}

By Akanimo Sampson

A seeming cherry new report by Rystad Energy is forecasting that the offshore segment of the petroleum industry will see growth in 2019, with a strong outlook for offshore operators.

The forecast came as Mubadala Petroleum and Eni signed an agreement for the sale of a 20% participating interest, out of Eni’s share, in the Nour North Sinai Offshore concession, in Egypt, to Mubadala Petroleum, a wholly owned subsidiary of Mubadala Investment Company.

Eni CEO Claudio Descalzi said, ‘’this transaction strengthens our partnership after the successful relationship in Zohr and confirms Mubadala Petroleum’s trust in Eni’s robustness as operator, both in projects development and exploration activities.’’

In the concession, which is in participation with Egyptian Natural Gas Holding Company (EGAS), Eni holds an 85% stake in partnership with Tharwa Petroleum Company, which holds a 15% stake of the contractor’s share where Eni & Tharwa are collectively the contractor.

Mubadala Petroleum’s Chairman, Musabbeh Al Kaabi, said ‘’t his investment enables Mubadala Petroleum to further expand our position in Egypt while deepening our strategic partnership with Eni, the operator of both the Shorouk and Nour concessions.’’

The completion of the transaction is subject to the fulfillment of certain standard conditions, including all necessary authorizations from Egypt’s authorities.

Nour is a block located in the prolific East Nile Delta Basin of the Mediterranean Sea, approximately 50 km offshore in the Eastern Mediterranean, in water depth ranging from 50 to 400 meters, and covers a total area of 739 km2. Eni and Tharwa Petroleum Company are currently carrying out the drilling of the exploration well as foreseen in the first exploration period of the Nour concession.

Eni has been present in Egypt since 1954, where it operates through the subsidiary IEOC. The company is the main producer in the country with an equity production of around 340 thousand barrels of oil equivalent per day.

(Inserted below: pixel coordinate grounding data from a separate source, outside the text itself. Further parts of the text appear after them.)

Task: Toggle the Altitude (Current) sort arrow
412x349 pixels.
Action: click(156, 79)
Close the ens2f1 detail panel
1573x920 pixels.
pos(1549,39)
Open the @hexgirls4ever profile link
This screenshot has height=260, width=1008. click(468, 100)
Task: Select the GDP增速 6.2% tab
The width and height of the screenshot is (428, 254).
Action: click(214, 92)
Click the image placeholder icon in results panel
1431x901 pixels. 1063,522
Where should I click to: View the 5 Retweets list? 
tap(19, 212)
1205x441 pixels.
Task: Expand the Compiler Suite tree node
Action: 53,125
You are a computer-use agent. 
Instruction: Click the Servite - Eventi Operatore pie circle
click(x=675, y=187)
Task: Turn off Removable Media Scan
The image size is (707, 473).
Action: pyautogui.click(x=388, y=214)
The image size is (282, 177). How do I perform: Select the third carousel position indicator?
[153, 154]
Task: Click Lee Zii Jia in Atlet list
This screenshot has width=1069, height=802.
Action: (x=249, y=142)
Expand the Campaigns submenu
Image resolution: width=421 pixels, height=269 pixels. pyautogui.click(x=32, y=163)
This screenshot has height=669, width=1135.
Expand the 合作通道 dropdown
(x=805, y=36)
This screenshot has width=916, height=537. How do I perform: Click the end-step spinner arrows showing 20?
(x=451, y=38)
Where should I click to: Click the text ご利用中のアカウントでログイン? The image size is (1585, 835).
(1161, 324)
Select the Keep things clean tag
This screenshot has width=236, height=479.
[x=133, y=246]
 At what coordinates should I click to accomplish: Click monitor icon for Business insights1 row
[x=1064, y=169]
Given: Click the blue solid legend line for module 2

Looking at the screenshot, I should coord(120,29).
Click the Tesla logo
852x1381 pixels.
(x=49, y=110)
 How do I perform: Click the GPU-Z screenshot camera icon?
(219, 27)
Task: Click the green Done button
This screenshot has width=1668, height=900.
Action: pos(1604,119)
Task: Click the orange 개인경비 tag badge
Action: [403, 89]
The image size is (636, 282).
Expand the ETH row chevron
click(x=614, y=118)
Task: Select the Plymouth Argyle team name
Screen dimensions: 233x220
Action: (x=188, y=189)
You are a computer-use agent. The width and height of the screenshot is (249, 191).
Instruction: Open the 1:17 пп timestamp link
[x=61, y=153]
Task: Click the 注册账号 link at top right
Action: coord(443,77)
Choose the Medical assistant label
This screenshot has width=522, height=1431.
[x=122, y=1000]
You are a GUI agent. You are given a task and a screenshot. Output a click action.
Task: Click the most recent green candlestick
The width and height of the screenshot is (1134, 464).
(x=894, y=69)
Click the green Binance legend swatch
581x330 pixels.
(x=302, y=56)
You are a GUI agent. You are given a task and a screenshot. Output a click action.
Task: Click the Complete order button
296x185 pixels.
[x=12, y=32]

Meanwhile, Rystad Energy continuously collect and combine data from thousands of available sources and use them to build up, adjust, and calibrate their own outside-in perspective on the industry. Their main sources are governmental databases and archives, company presentations, professional and scientific reports, media as well as user feedback.

According to their forecast, an expected $210 billion will be spent on offshore oilfield services globally next year, pointing out, ‘’offshore contractors have experienced four consecutive years of declining revenues, but those still standing can expect revenues to start growing again next year.’’

Head of Oilfield Service Research at Rystad Energy, Audun Martinsen, said ‘’the offshore service market is like a super tanker: It takes time to accelerate. The uptick in new projects in 2017, 2018 and now 2019 will be enough to turn revenue growth positive to mid-single digits as offshore capex is set to increase due to the recent years of capital commitments. And on top of that comes an expected increase in operating expenses.’’

Oil and gas operators plan to sanction at least 100 offshore projects in 2019 after giving the green light to 90-plus projects in 2018. The projects on track to be sanctioned next year have total greenfield commitments representing about $120 billion.

Despite the fact that oil prices have come down during the fourth quarter of 2018, operators still plan to spend more next year and move forward on project sanctioning. More than 85% of the projects that Rystad Energy expects to be sanctioned in 2019 will generate returns greater than 10% even at current oil prices, the company estimates, as development costs have been reduced by as much as 30% since 2014.

Unit prices in 2018 were down at levels not seen by the offshore market since 2006, which could have positive implications for the breakeven prices of the projects in question.

‘’Offshore operators are quite trigger-happy on FIDs these days, despite the recent reduction in oil prices. 2018 saw the lowest obtainable unit prices since 2006, as much as 30% down from the peak in 2014, and that makes their cost per barrel and breakeven prices highly favorable. Couple that with one of the most profitable years for E&Ps in decades in 2018, and the recent production cut agreement by OPEC and Russia – offshore operators want to focus on field development again’’, Martinsen said.

According to Rystad Energy, 30% of 2019 project value sits in Middle East, 25% in South America, 15% in both Africa and Asia, and the rest in Europe and North America combined.